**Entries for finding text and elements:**
>>>

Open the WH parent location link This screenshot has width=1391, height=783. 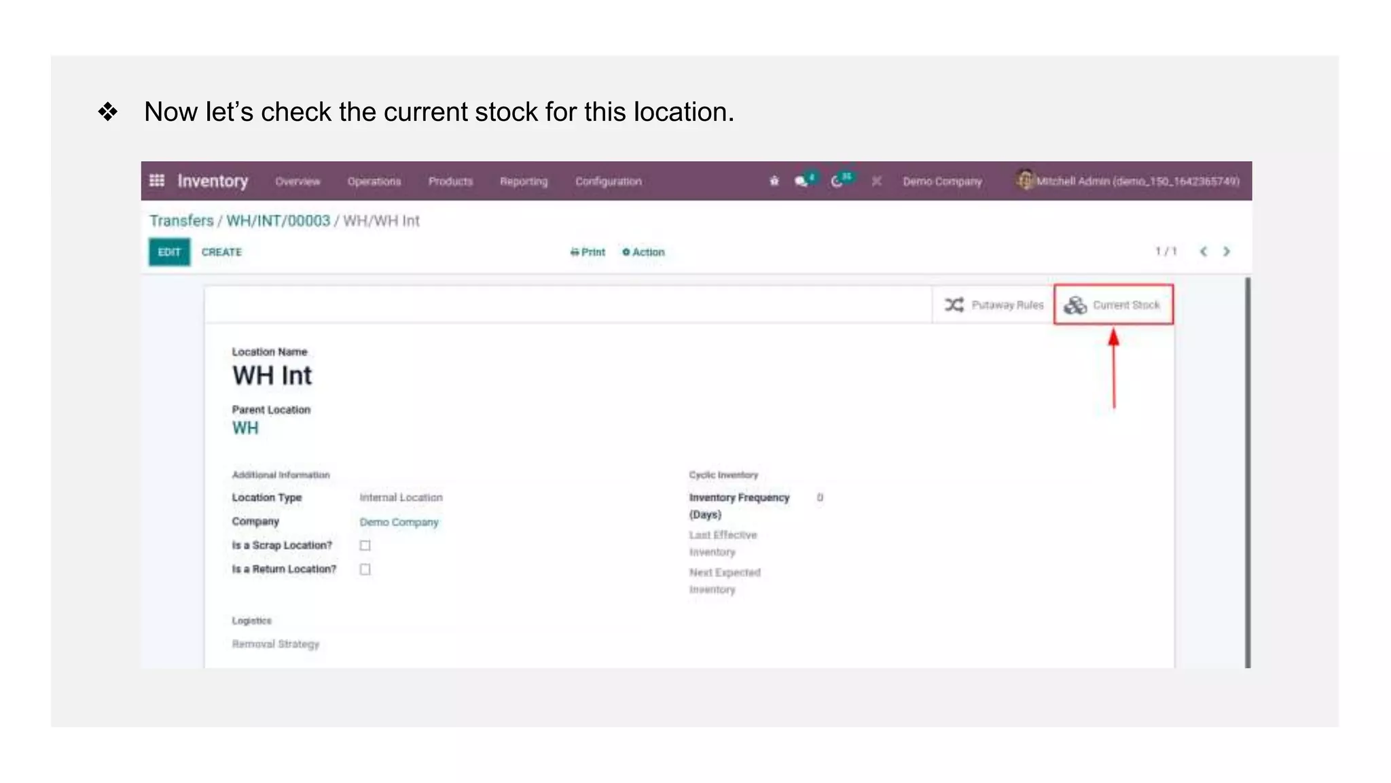pyautogui.click(x=245, y=428)
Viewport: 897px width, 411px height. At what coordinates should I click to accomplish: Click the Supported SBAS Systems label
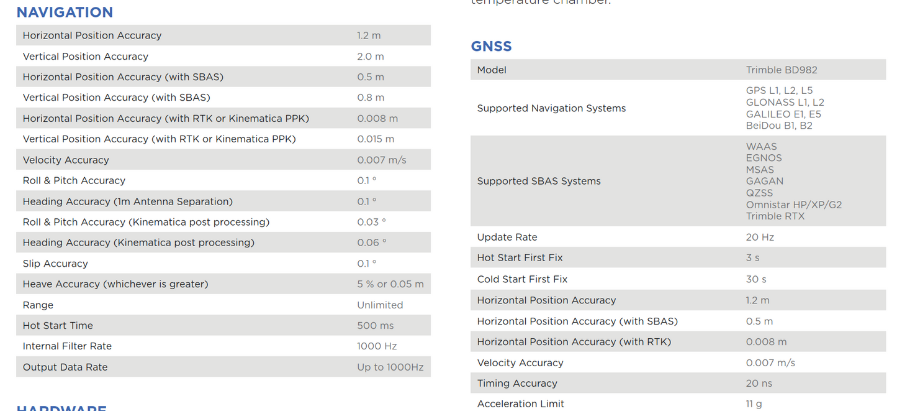click(539, 181)
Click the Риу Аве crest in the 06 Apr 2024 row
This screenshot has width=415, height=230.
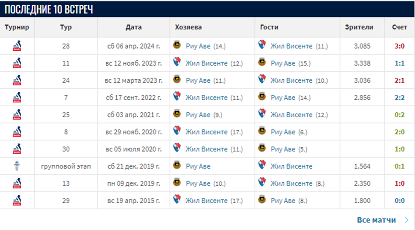point(177,45)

<<<

Convert the lines of the listing, from the line containing "Viewport: 897px width, 411px" through the end of the listing, into a JSON list of strings with one string per line, skipping blank lines and leaving out the pictures.

**CORRECT ANSWER:**
[
  "Viewport: 897px width, 411px height. At what coordinates should I click to accomplish: Click the Supported SBAS Systems label",
  "click(539, 181)",
  "Click the Риу Аве crest in the 06 Apr 2024 row",
  "This screenshot has width=415, height=230.",
  "point(177,45)"
]